Stephanie Thomson's troubles began when her husband Rich, a highly regarded hair designer, became disabled with neuropathy and could no longer work.
The income loss made it impossible for the couple to sustain the payments on their home in a Chicago suburb.
When they bought the house, they took out a hybrid ARM mortgage. The original bill was $1,400 a month. But it went to $1,900 after three years and more than $2,000 after the second reset six months later.
"With my husband unable to work, we could have paid the mortgage without the ARM reset but nothing more," says Stephanie, who tried for months to get help from her lender.
"They told me they would pray for me. That's an exact quote," she says.
The Thomsons decided to stop paying their mortgage last July -- their first time missing a payment. They didn't pay for 10 months, during which time YouWalkAway.com helped guide them through the foreclosure process.

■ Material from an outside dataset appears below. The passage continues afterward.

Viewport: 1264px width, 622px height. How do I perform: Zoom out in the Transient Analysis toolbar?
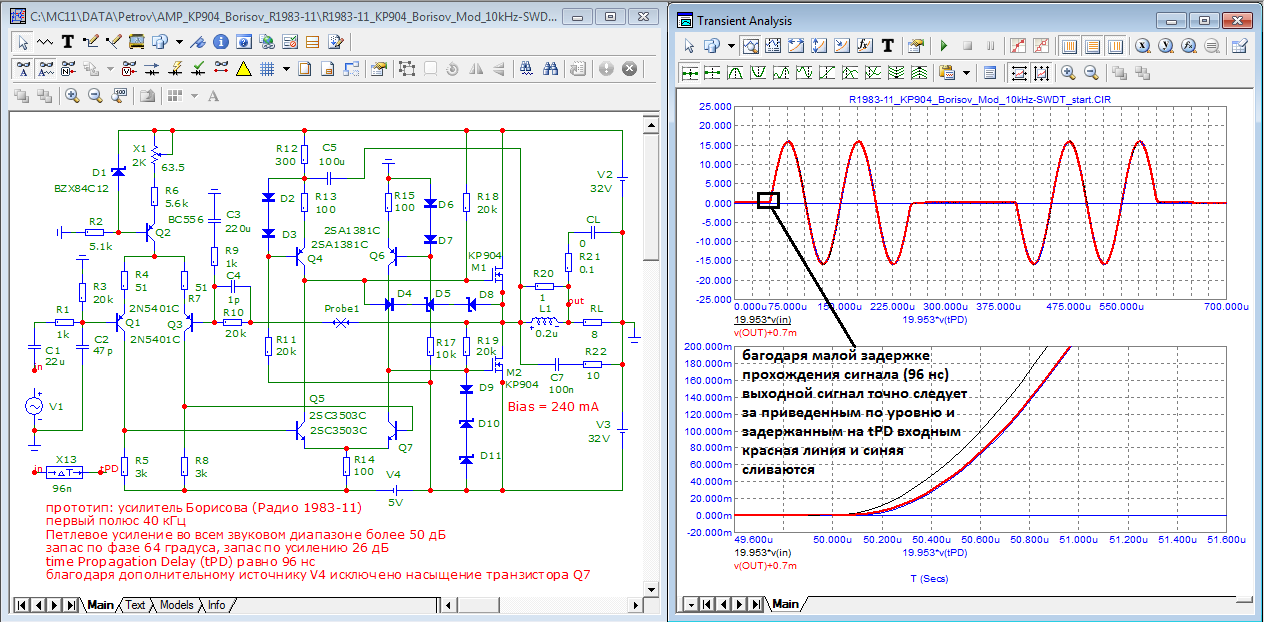(1091, 73)
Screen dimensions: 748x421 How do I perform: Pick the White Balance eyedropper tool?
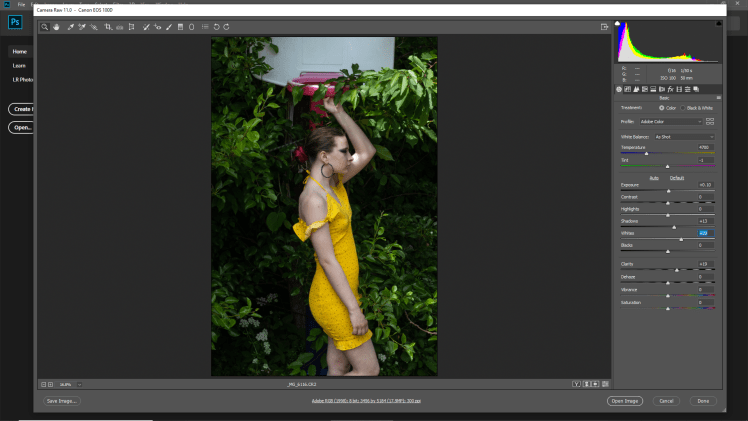(71, 27)
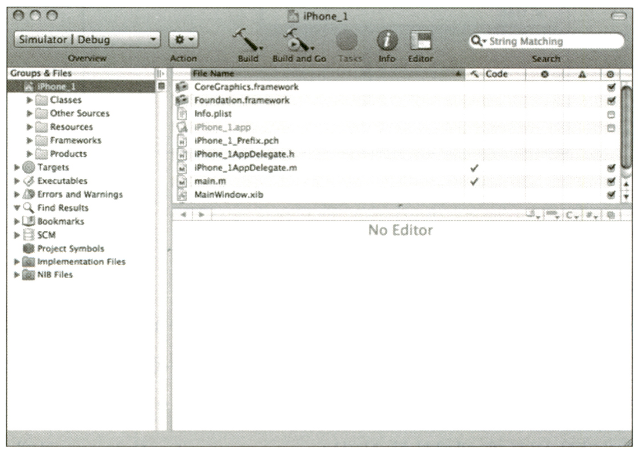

In April, having saved what they would have paid in mortgage, they relocated to Elyria, Ohio, where Stephanie has relatives. Unfortunately, their credit scores had dropped so low that it was difficult to rent -- much less buy -- a new place. So Stephanie's mom bought a house and rents it to them.
"It's less expensive here; we were able to get a larger house in a wonderful neighborhood," she says. "My only regret is that I'm a proud person. We signed a contract and then we couldn't fulfill that contract because of my husband's illness. It was very difficult."